Newsweek published today the ESG study report ‘Going mainstream: The Future of ESG investing’. The report was researched and written by sustainable investment experts Harry Hummels and Rob Bauer from the University of Maastricht’s Department of Finance. It is based on an online survey of 281 asset owners and managers across the world, conducted in March and April 2018, as well as a dozen in-depth interviews with leading investors and practitioners in the field of sustainable and responsible investing.

Over the past decade, a quiet revolution has been taking place in the world of investment; now, Environmental, Social and Governance (ESG) investing is going mainstream. At the end of 2016 around a quarter of all professionally managed assets were under ESG investment strategies and our research suggests that figure is only going to grow.

Though responsible investing has been gathering momentum since the financial crisis in 2008, two landmark accords marked a turning point for the movement: the signing by world leaders of the UN Sustainable Development Goals (SDGs) in September 2015, followed by the Paris Climate Agreement later that year. These ambitious charters that aim to tackle humanity’s most pressing concerns – among them climate change, acute hunger and poverty — require investments of upwards of USD 7 trn per year (or twice the US Federal Budget) – mostly in developing countries.
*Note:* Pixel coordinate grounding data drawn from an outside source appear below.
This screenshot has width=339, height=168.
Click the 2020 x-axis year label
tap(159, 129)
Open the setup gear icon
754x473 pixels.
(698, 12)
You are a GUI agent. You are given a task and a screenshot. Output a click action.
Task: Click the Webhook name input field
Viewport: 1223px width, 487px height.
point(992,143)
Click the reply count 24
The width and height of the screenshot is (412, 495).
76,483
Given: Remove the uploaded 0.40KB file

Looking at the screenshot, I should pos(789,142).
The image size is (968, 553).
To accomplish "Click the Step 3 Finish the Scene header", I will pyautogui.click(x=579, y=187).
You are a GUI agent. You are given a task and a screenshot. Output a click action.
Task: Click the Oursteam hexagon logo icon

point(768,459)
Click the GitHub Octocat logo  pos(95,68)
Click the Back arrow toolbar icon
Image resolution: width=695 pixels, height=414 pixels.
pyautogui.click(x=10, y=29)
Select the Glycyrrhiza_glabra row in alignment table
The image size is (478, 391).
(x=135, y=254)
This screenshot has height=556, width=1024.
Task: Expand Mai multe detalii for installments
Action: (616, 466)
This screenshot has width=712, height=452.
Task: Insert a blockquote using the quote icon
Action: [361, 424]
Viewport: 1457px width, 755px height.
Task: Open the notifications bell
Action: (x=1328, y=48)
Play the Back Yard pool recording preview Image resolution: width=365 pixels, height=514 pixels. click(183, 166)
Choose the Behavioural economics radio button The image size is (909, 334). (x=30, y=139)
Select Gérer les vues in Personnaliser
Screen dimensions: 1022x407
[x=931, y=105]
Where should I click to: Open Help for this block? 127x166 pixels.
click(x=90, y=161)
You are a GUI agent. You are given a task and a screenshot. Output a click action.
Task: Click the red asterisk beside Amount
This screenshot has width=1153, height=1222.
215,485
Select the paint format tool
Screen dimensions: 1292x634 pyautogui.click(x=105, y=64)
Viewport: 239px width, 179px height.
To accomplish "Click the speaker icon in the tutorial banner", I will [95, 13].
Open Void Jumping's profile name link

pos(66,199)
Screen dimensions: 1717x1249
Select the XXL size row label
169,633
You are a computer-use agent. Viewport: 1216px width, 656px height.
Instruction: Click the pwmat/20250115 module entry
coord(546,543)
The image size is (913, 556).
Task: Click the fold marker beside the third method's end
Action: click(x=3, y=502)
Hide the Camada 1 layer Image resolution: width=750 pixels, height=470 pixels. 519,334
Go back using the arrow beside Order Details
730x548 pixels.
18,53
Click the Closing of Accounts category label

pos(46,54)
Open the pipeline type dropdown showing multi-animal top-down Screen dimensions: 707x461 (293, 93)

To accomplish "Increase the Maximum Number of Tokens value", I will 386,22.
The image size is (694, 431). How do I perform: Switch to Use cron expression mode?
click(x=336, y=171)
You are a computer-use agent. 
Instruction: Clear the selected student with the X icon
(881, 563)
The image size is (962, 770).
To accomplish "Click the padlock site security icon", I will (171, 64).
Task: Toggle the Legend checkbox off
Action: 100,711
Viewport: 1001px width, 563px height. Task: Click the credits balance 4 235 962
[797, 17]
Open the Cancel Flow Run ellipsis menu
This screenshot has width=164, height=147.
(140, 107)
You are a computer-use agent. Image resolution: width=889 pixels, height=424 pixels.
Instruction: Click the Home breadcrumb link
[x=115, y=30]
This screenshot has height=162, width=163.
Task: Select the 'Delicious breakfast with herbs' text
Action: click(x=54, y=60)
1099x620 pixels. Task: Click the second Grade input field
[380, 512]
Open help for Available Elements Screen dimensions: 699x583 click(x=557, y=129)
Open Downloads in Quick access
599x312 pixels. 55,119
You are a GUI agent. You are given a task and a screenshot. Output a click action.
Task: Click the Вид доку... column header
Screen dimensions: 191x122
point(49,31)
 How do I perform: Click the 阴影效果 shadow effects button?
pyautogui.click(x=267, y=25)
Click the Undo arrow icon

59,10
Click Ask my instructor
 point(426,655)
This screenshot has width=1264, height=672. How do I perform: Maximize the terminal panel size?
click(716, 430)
Increasingly, and encouragingly, private finance is stepping up. In the period following the adoption of these agreements the volume of assets covered by the Principles of Responsible Investment (PRI) expanded by 40%. Institutional investors – among them the world’s leading sovereign wealth funds, pension funds and insurance companies – are boosting their ESG focused investments. Philanthropic foundations are now linking their investments to the SDGs, and in the US, while the current administration has pulled out of the Paris Agreement, close to 2,000 investors and companies have said ‘We’re still in’.